Download raw body.
process deltas in compressed form
Stefan Sperling <stsp@stsp.name> wrote:
> During packing we currently decompress reused deltas while reading them
> from the pack file, and store the decompressed data either in memory or
> in the delta cache file.
> The same applies to newly computed deltas; we write them to the delta
> cache file in uncompressed form, and compress the delta data while
> copying it into the generated pack file.
>
> This approach works, but it is wasteful.

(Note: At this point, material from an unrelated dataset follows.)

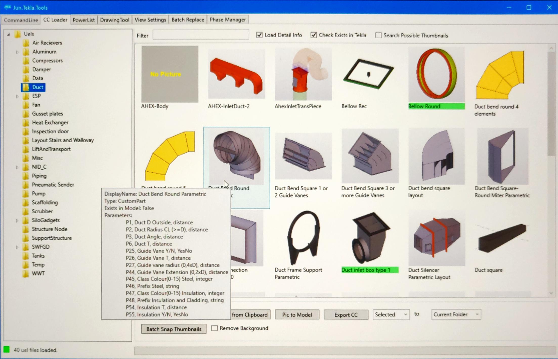
Task: Click the Batch Snap Thumbnails button
Action: tap(174, 329)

> A 4GB /tmp paritition will run out of space during 'gotadmin pack -a'
> in a copy of the OpenBSD src repo because the delta cache file grows
> too large.
i'm happy about hte change, but i remember 'gotadmin pack -a' working on
a 4GB /tmp partition:
% df -h | fgrep /tmp
/dev/sd1d 3.9G 6.8M 3.7G 0% /tmp
% /usr/local/bin/gotadmin -V
gotadmin 0.68
% time /usr/local/bin/gotadmin pack -a
219498 commits colored; 2088729 objects found; 1010361 trees scanned
packing 5 references; 2088729 objects; deltify: 100%; writing pack: 1.2G 100%
Wrote fe8e346aa0f23dc77371a3ad76f5bcea7d5ea071.pack
1.2G packed; indexing 100%; resolving deltas 100%
Indexed fe8e346aa0f23dc77371a3ad76f5bcea7d5ea071.pack
23m04.15s real 14m22.31s user 7m40.23s system
> With the patch below, we store deltas in compressed form.

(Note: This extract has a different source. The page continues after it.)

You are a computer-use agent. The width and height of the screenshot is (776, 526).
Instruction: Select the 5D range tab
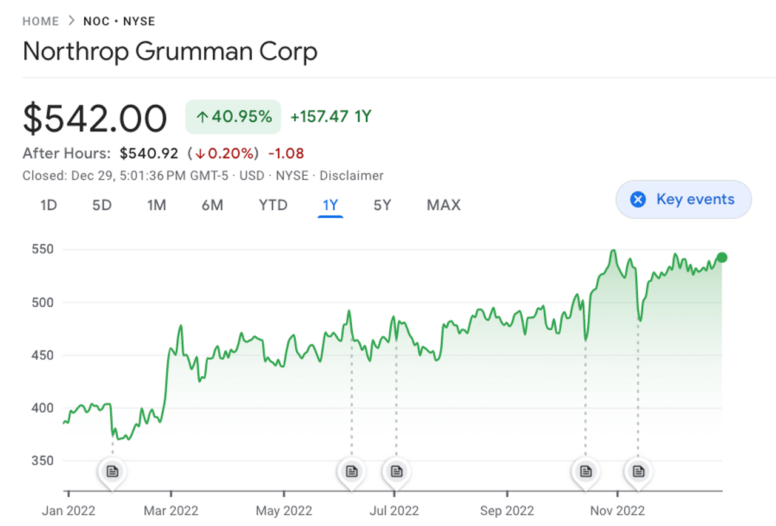(x=102, y=205)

> Reused deltas will be copied as-is from their pack file, so we won't
> waste time compressing them again. We still decompress such deltas
> once order to verify that decompression succeeds. This is a sanity check
> also performed by Git. It is intended to protect against silent bitrot.

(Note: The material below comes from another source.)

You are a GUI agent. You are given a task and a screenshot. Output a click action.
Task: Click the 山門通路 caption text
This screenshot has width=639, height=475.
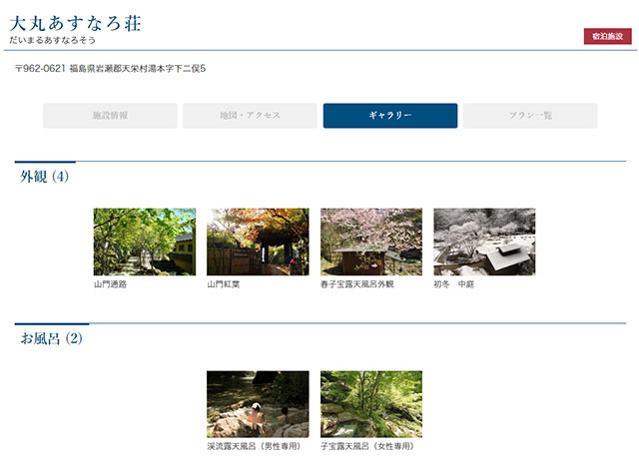point(111,284)
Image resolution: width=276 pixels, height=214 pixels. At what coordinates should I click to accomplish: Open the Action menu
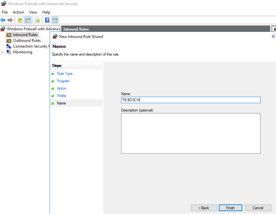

> So I decided to do the same. We would need to decompress a delta anyway
> at least in part because we need to read two size values stored at the
> beginning of a delta stream.
>
> With this patch my system no longer runs out of space in /tmp when
> repacking the OpenBSD src repo.
>
> I am adding more wrapper functions around libz. I am not happy about that
> as we already have a lot of glue code on top of libz. But the existing
> abstractions do not support incremental writes to a file with compression,
> they only support one-shot compression of an existing file or memory buffer.
> It would be good to tidy this up a bit and shrink the amount of abstractions
> in use here. But that can be done later.
>
> ok?
it reads fine, ok op@; small nitpics inline below.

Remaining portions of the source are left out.